● **The task**
Could you copy exactly the lines from the one containing "Task: Click the red search magnifier icon" through the last line of the records, leaving out every picture?

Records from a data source
===============

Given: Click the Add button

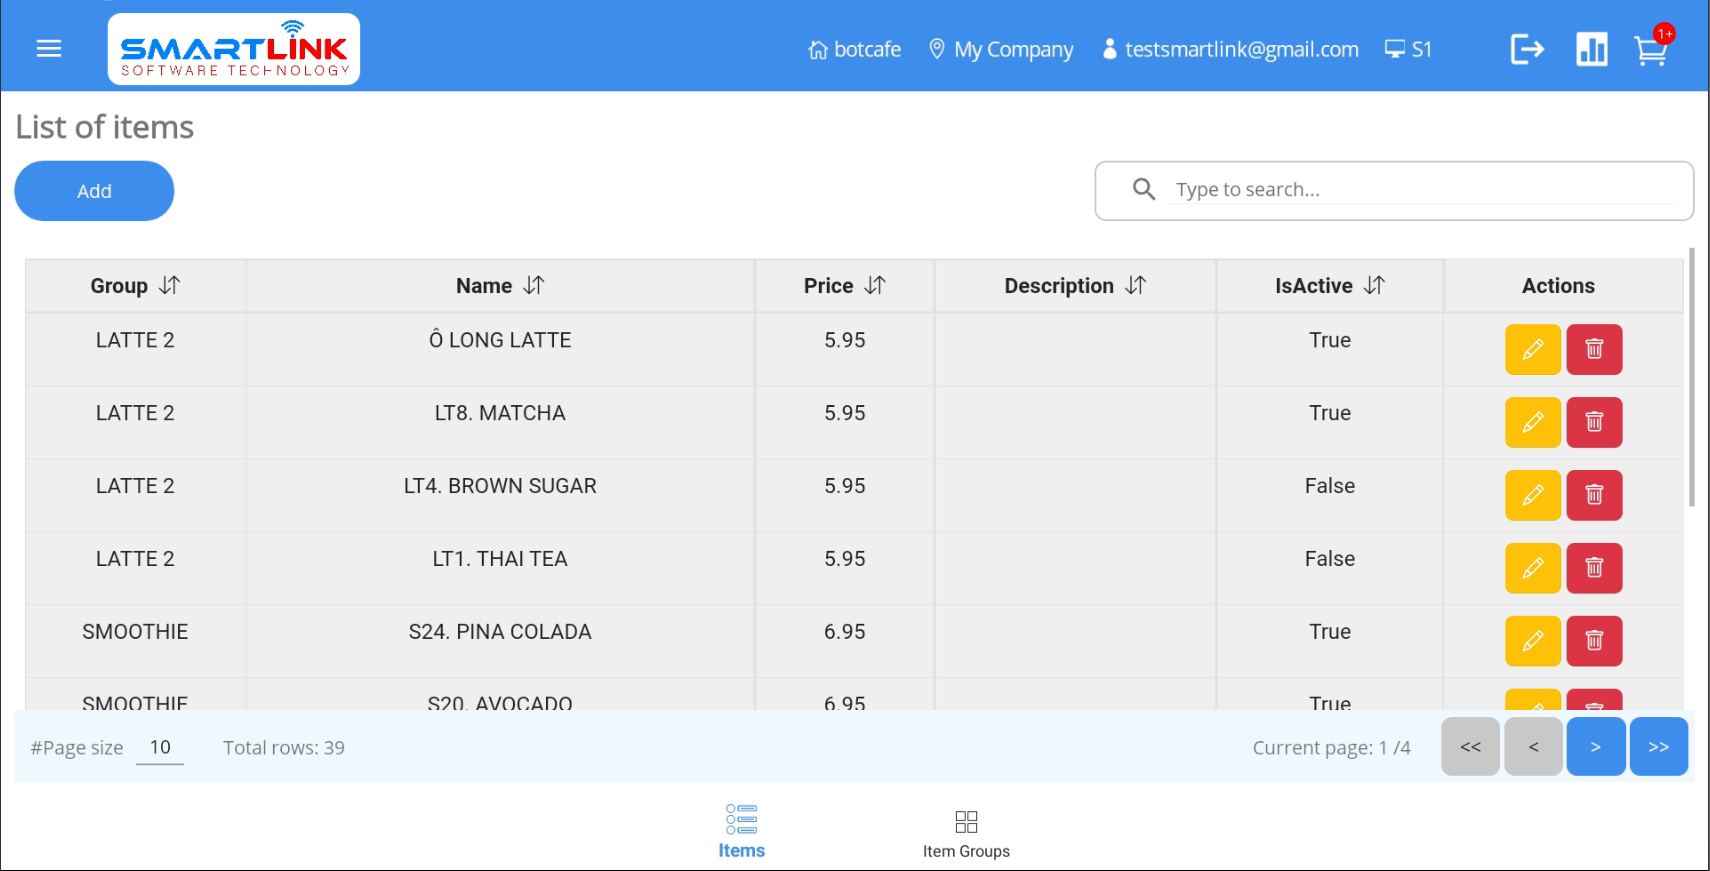Looking at the screenshot, I should click(x=94, y=191).

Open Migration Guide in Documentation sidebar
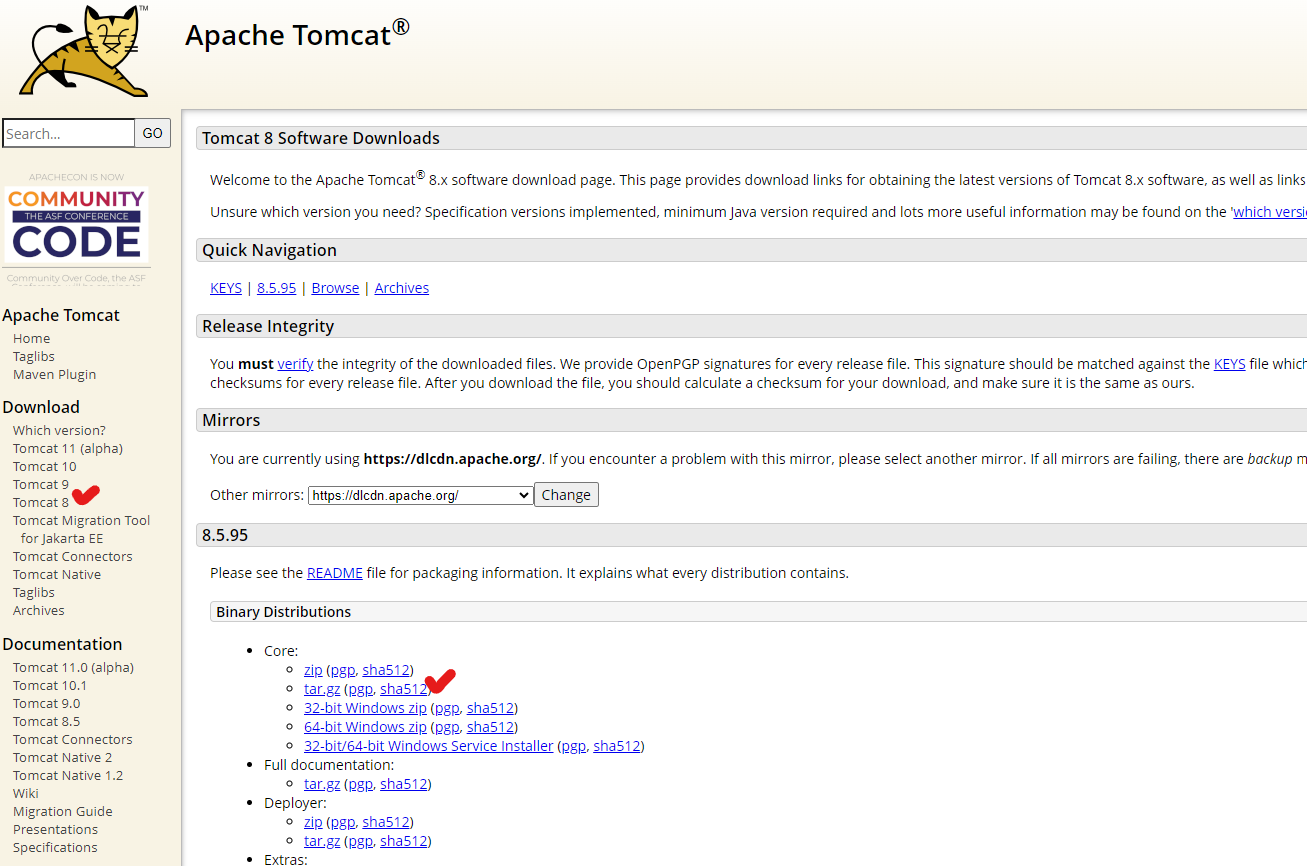62,812
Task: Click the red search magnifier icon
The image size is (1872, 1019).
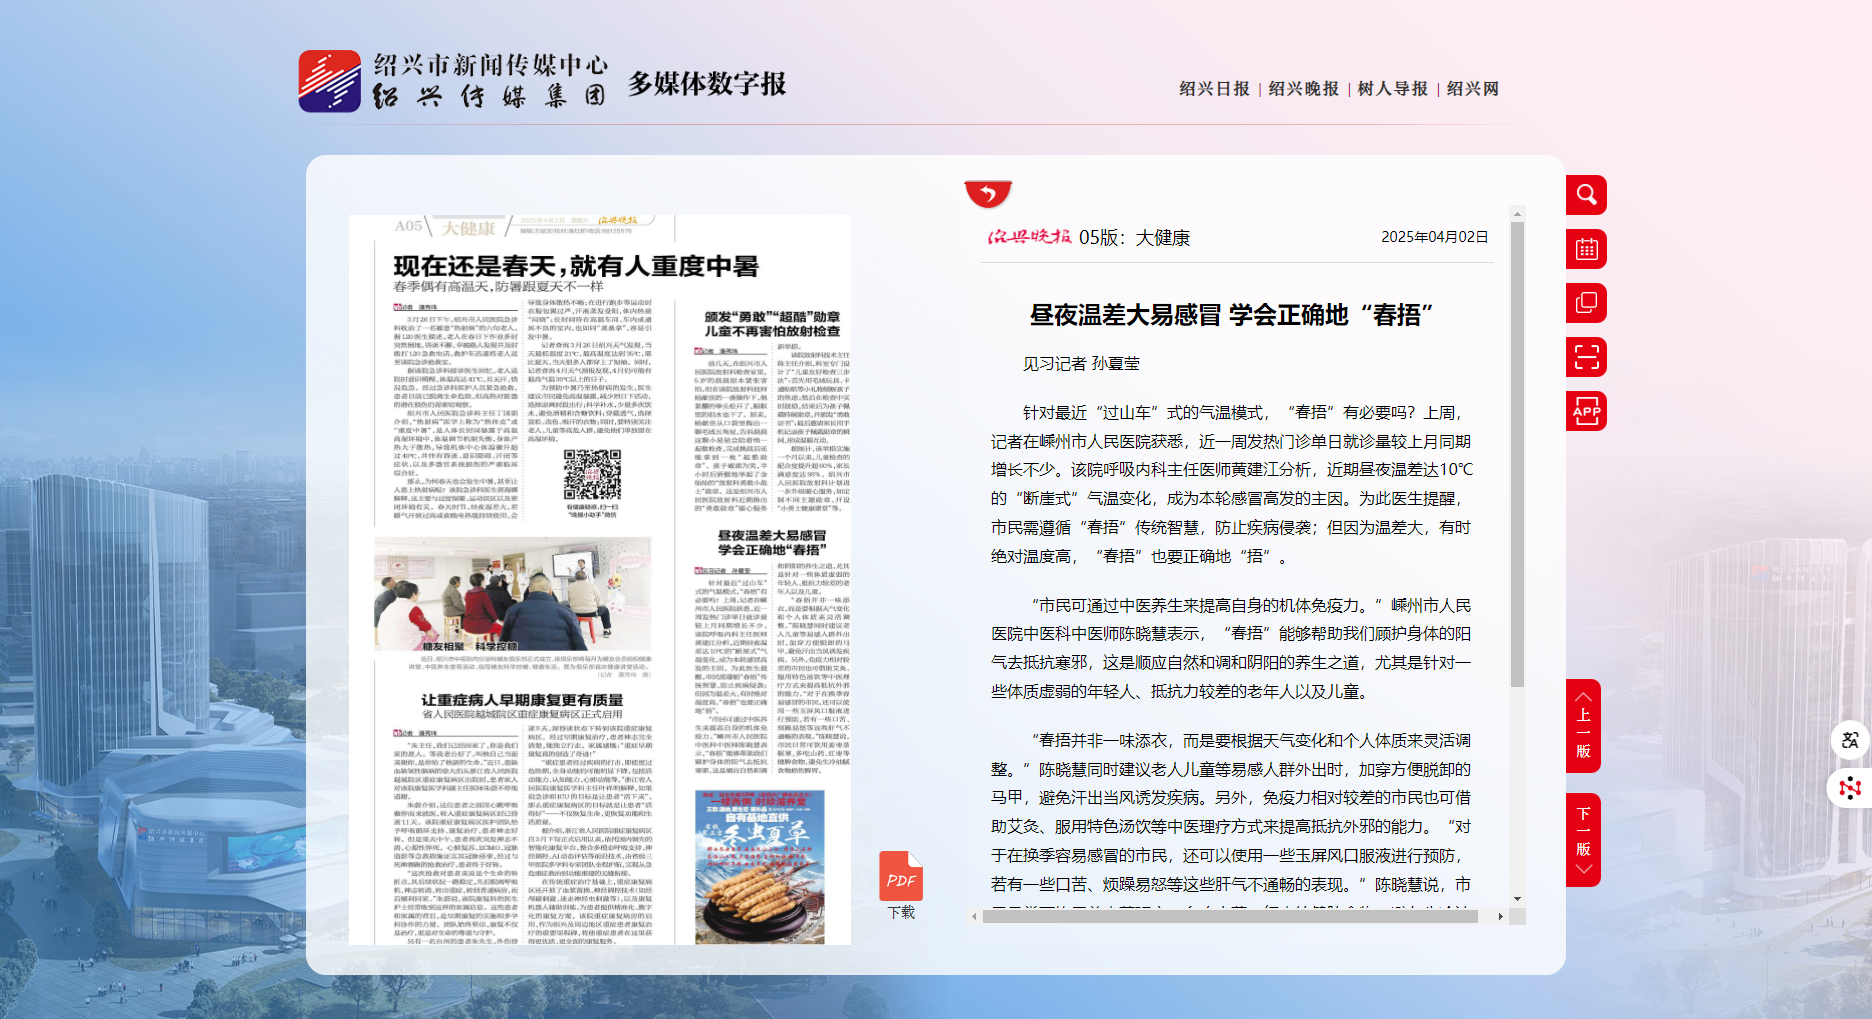Action: pyautogui.click(x=1586, y=195)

===============

● **Expected answer**
Task: Click the red search magnifier icon
The image size is (1872, 1019).
Action: pyautogui.click(x=1586, y=195)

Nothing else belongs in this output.